## Texto del documento
━━━

El exitismo mata las mejores ideas y propuestas. Impide ver más allá. Domestica la audacia y nos deja expuestos a la frialdad de una calculadora. Siempre con el banal argumento del peso que tiene la historia, como si la historia ganara partidos porque reverdecerá al fútbol hecho leyenda, el que nos da nostalgia, porque somos nostálgicos y maradonianos por demás.
Los ansiolíticos no hicieron falta esta vez y siguieron guardados en el botiquín, las cábalas o los cuernitos perdieron peso específico y el país se sacudió la ansiedad futbolera con Messi en su mejor versión, los dos goles de Julián Alvarez y la solidez de una selección convencida de a qué juega. En bloque, como si fuera el pronóstico del tiempo cuando no falla, que da garantías pero no bancarias y que, sí nos permiten el juego de palabras, se dio el lujo de dejar en el banco al ancho de basto: Angelito Di María.
Todo eso junto terminó con los miedos previos, casi paralizantes, por ese catecismo de poco sustento que detiene la mirada en los méritos ajenos y empequeñece los propios. Nos pintaban a Modric como una mezcla letal de Cruyff y Platini. Para no exagerar con Pelé. Pero el que apareció una vez más fue ese jugador hecho estampita, nacido en Rosario, criado en la Masía de Barcelona y que ahora irá por el título que le falta.

━━━

## Líneas proporcionadas
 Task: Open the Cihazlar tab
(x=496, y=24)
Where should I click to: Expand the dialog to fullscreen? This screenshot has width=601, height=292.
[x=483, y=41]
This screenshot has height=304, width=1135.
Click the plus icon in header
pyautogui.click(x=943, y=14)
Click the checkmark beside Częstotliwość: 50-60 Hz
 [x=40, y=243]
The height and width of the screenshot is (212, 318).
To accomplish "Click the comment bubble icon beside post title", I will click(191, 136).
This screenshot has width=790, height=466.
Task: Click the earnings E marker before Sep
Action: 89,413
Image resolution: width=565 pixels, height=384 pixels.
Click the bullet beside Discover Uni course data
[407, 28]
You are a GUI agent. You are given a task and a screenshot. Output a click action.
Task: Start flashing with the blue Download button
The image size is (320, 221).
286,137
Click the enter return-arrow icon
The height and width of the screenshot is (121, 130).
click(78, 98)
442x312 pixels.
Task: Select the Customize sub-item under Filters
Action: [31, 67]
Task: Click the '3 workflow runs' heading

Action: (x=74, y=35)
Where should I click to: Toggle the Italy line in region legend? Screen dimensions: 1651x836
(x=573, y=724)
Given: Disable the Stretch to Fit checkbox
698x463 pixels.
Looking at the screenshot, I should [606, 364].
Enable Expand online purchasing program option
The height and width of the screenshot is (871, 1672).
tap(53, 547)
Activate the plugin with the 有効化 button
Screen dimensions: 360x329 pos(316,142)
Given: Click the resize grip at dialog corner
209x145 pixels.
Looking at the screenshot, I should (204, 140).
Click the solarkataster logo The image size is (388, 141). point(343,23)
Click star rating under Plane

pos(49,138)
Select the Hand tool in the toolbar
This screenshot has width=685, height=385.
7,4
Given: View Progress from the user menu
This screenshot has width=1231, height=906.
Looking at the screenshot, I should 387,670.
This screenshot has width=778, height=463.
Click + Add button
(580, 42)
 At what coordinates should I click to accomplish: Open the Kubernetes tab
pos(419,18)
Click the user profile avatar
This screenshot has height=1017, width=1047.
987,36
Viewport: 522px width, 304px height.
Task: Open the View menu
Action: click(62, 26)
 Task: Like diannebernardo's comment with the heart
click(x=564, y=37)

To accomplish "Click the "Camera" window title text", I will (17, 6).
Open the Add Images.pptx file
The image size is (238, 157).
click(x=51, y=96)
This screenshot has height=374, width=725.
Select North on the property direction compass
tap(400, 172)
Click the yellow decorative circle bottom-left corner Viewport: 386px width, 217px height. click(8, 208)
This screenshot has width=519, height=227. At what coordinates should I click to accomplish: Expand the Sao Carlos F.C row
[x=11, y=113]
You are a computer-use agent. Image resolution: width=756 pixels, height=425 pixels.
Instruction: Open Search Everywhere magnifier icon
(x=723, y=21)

━━━

## Consignas del ejercicio
1. Según el texto, ¿quién marcó los dos goles?
2. Reproduzca sin cambios el fragmento del texto que comienza con las palabras que contienen "El exitismo mata" y termina con "Angelito Di María.".

## Resultados
1. Julián Alvarez.

2.
El exitismo mata las mejores ideas y propuestas. Impide ver más allá. Domestica la audacia y nos deja expuestos a la frialdad de una calculadora. Siempre con el banal argumento del peso que tiene la historia, como si la historia ganara partidos porque reverdecerá al fútbol hecho leyenda, el que nos da nostalgia, porque somos nostálgicos y maradonianos por demás.
Los ansiolíticos no hicieron falta esta vez y siguieron guardados en el botiquín, las cábalas o los cuernitos perdieron peso específico y el país se sacudió la ansiedad futbolera con Messi en su mejor versión, los dos goles de Julián Alvarez y la solidez de una selección convencida de a qué juega. En bloque, como si fuera el pronóstico del tiempo cuando no falla, que da garantías pero no bancarias y que, sí nos permiten el juego de palabras, se dio el lujo de dejar en el banco al ancho de basto: Angelito Di María.